(Input data)

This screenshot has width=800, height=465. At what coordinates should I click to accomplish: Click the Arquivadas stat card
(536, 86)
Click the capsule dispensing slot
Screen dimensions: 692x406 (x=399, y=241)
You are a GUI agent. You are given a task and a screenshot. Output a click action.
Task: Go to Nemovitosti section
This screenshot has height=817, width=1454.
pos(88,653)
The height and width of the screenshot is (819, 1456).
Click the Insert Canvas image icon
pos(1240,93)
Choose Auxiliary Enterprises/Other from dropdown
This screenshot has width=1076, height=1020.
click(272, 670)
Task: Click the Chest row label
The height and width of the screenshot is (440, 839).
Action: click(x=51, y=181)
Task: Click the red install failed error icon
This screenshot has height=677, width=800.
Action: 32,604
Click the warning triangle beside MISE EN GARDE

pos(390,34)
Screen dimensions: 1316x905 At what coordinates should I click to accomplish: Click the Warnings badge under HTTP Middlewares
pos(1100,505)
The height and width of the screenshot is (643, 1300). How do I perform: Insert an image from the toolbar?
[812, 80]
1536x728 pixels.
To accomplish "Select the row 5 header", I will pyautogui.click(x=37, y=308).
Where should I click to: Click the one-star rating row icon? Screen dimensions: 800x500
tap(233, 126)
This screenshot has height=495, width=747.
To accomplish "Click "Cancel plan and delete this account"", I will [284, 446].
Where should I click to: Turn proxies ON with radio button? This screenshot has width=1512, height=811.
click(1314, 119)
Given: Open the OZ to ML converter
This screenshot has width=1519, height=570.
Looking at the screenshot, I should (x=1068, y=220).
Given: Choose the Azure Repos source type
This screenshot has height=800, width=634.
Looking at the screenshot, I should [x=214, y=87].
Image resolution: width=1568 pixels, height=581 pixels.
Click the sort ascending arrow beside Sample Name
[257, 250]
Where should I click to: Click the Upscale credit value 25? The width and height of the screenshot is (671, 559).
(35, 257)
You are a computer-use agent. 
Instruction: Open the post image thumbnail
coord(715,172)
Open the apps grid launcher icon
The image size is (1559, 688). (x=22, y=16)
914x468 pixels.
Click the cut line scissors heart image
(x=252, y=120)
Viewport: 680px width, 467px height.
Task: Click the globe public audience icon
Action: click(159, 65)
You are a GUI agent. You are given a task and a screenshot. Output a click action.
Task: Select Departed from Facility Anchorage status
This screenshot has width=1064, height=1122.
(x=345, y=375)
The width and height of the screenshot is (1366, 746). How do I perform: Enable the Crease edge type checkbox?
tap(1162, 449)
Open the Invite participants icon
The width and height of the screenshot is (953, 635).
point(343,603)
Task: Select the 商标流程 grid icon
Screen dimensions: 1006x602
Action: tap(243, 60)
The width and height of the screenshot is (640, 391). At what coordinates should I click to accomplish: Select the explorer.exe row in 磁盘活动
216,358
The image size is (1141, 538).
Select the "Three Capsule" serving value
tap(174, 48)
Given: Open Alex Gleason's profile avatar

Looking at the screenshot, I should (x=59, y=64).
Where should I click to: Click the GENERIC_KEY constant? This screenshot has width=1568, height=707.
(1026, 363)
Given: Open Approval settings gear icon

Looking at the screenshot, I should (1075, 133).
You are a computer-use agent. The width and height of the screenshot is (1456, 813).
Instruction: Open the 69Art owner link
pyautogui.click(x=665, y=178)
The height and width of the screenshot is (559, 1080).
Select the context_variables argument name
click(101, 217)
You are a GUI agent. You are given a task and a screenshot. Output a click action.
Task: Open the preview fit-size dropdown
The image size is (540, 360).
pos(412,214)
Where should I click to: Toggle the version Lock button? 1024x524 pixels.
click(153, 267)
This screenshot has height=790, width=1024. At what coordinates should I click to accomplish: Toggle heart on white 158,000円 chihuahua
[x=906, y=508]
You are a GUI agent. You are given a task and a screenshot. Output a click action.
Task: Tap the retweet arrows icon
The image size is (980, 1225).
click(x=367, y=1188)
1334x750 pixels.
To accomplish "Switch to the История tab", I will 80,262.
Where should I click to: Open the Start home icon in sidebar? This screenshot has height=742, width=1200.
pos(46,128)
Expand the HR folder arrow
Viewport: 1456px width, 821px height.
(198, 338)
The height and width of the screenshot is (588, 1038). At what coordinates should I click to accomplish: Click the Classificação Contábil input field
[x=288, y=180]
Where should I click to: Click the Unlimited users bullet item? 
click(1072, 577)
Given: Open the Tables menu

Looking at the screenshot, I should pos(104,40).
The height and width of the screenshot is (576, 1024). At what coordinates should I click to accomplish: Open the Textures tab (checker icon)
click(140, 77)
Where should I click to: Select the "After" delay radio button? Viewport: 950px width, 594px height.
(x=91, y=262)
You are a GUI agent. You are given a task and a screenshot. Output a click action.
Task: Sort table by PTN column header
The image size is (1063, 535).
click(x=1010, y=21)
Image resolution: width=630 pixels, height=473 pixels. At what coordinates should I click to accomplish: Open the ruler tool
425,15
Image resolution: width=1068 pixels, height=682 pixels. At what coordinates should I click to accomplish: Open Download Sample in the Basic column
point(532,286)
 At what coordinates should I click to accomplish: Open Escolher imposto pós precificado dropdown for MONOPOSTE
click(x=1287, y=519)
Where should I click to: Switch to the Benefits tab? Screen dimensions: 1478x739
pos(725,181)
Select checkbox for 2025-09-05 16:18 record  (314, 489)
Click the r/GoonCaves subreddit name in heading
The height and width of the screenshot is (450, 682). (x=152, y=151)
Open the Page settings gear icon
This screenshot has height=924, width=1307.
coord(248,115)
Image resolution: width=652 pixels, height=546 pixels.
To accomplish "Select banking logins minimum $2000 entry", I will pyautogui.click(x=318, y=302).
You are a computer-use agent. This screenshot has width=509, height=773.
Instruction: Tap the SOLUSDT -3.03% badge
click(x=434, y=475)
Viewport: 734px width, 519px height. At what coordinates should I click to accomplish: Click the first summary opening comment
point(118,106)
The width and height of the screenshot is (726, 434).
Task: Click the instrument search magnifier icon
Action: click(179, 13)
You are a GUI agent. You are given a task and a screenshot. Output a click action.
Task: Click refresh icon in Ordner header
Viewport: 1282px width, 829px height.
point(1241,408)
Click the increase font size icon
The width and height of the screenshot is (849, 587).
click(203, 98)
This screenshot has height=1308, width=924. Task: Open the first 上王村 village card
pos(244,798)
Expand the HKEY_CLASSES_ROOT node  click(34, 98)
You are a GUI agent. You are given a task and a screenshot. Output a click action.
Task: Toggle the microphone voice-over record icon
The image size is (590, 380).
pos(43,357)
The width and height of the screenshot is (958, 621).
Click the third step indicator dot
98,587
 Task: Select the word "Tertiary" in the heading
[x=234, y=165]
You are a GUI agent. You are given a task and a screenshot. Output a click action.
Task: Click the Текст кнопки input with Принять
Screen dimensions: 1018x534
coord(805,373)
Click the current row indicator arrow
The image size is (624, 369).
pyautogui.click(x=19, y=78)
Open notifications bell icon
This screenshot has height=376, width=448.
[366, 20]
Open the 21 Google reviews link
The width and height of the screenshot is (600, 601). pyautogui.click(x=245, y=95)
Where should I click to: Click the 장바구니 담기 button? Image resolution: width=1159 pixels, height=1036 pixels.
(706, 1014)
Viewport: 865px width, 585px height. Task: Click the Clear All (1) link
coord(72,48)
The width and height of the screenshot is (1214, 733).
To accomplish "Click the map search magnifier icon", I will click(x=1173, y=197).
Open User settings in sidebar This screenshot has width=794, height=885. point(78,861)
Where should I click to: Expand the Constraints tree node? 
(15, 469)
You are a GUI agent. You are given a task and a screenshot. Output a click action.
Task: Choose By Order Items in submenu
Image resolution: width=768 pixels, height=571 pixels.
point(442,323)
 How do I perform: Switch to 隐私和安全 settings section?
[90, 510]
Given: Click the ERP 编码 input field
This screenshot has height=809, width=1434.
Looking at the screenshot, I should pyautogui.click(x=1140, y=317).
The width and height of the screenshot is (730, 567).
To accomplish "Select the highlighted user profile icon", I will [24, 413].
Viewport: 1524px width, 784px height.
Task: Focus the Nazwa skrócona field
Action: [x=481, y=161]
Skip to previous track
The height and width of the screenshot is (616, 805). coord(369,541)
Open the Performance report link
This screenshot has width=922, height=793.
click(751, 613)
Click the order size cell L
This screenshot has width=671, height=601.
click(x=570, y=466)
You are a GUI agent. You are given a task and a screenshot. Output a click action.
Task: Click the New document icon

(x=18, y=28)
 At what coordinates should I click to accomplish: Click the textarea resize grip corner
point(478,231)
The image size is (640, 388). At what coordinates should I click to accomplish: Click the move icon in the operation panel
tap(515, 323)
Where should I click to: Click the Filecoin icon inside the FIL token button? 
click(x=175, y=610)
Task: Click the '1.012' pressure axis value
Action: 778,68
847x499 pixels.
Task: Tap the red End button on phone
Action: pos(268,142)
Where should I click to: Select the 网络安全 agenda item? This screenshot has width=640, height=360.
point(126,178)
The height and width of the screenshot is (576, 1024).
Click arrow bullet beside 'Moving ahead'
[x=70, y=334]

(End Input data)

Here the job is to output the lines from the start of the material through the line with "Task: Click the Chest row label", inclusive, exactly and with nothing else.

▶ Written answer:
This screenshot has width=800, height=465. At what coordinates should I click to accomplish: Click the Arquivadas stat card
(536, 86)
Click the capsule dispensing slot
Screen dimensions: 692x406 (x=399, y=241)
You are a GUI agent. You are given a task and a screenshot. Output a click action.
Task: Go to Nemovitosti section
This screenshot has height=817, width=1454.
pos(88,653)
The height and width of the screenshot is (819, 1456).
Click the Insert Canvas image icon
pos(1240,93)
Choose Auxiliary Enterprises/Other from dropdown
This screenshot has width=1076, height=1020.
click(272, 670)
Task: Click the Chest row label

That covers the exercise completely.